Find every line below that contains the word "Facebook" and copy it out.

*** Input ***

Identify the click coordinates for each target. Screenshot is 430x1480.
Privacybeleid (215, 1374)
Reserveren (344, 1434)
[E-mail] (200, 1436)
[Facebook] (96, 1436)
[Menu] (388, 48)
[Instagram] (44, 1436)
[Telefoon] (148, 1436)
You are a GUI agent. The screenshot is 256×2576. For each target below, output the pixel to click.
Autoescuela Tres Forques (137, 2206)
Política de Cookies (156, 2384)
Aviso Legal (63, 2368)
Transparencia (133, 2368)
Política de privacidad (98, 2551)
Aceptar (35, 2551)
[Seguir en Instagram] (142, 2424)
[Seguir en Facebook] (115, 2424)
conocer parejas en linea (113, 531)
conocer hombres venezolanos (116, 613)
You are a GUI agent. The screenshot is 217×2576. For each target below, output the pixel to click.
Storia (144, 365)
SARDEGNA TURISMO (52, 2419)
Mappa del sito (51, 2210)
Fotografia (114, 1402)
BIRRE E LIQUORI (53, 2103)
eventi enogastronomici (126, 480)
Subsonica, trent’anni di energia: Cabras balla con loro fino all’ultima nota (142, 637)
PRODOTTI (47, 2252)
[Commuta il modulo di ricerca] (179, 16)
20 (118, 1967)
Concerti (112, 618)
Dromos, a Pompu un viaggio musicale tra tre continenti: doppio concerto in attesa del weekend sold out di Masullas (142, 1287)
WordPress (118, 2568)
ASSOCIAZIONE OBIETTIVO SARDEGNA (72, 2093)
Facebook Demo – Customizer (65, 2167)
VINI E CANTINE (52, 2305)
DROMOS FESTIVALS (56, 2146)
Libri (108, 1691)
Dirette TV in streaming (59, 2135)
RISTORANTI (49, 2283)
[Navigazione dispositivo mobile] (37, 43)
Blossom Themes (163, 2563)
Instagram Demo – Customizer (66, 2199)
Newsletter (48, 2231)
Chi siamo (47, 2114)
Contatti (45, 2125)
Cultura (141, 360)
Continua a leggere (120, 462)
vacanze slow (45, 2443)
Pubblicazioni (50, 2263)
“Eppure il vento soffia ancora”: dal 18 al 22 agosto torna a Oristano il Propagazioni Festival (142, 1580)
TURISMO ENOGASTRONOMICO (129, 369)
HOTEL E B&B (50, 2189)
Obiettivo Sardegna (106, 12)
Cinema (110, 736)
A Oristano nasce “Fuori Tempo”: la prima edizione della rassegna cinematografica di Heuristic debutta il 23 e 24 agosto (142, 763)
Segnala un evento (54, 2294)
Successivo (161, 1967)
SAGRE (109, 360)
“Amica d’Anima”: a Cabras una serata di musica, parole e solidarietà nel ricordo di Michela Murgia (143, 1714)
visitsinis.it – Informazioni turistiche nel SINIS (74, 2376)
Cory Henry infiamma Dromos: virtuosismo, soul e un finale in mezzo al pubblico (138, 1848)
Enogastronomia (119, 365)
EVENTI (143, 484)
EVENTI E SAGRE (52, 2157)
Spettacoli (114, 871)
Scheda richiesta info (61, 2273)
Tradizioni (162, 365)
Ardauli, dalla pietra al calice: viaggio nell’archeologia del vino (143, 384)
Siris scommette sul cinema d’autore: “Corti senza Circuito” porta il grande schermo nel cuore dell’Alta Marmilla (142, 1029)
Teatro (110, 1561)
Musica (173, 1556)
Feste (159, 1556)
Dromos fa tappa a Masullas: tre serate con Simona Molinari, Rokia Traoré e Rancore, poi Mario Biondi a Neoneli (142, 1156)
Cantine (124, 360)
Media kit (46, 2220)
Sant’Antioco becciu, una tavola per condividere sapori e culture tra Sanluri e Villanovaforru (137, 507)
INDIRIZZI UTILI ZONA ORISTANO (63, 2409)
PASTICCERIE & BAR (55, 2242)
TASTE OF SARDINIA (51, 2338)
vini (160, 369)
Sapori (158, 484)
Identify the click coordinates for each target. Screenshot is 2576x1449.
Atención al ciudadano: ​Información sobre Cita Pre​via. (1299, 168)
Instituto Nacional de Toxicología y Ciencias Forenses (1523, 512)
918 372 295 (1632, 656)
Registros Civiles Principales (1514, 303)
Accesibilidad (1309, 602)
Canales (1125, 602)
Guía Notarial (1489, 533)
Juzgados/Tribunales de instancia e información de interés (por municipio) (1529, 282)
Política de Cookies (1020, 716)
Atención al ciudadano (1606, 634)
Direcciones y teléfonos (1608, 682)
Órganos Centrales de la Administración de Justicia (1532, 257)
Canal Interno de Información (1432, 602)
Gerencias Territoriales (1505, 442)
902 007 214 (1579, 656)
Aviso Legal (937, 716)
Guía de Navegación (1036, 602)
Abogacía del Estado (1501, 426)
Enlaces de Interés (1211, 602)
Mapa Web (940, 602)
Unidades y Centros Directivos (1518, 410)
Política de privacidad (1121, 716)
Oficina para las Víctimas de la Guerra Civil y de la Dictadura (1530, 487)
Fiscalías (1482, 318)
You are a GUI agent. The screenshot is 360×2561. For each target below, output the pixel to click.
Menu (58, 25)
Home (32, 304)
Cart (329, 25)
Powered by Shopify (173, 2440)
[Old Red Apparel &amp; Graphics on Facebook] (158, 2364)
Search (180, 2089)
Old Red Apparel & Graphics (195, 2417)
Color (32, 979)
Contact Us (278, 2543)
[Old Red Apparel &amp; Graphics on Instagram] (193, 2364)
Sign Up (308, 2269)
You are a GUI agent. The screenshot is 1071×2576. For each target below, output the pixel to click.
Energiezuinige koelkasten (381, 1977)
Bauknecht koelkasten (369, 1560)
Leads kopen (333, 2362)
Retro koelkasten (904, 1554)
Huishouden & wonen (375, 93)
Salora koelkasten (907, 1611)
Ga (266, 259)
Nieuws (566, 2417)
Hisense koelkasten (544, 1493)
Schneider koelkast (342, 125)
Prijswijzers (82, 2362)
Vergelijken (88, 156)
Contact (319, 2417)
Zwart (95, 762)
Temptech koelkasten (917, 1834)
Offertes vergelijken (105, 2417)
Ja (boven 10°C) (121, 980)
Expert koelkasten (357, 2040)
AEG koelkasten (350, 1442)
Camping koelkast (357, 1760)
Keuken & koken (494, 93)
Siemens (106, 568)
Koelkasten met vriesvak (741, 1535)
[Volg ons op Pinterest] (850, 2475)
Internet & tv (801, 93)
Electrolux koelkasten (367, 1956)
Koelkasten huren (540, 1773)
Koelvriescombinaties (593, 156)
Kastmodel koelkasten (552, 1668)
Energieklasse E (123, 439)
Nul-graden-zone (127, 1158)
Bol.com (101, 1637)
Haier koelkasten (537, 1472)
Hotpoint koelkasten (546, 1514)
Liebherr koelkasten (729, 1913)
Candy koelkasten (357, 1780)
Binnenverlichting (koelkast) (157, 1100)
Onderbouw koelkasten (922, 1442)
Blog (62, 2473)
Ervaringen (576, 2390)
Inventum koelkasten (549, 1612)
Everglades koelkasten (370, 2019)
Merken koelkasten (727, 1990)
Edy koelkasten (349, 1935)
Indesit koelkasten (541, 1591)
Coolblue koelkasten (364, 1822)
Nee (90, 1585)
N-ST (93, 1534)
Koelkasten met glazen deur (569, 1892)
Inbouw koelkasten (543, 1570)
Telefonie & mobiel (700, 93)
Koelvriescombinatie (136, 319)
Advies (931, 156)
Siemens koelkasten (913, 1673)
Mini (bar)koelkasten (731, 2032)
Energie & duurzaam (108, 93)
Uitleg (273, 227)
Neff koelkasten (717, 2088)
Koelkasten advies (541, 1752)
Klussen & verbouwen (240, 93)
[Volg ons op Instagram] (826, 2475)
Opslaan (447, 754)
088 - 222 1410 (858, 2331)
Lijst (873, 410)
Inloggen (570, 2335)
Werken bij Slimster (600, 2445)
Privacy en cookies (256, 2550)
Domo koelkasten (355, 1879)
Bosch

***

- _Task answer_
[Facebook] (96, 1436)
[Seguir en Facebook] (115, 2424)
Facebook Demo – Customizer (65, 2167)
[Old Red Apparel &amp; Graphics on Facebook] (158, 2364)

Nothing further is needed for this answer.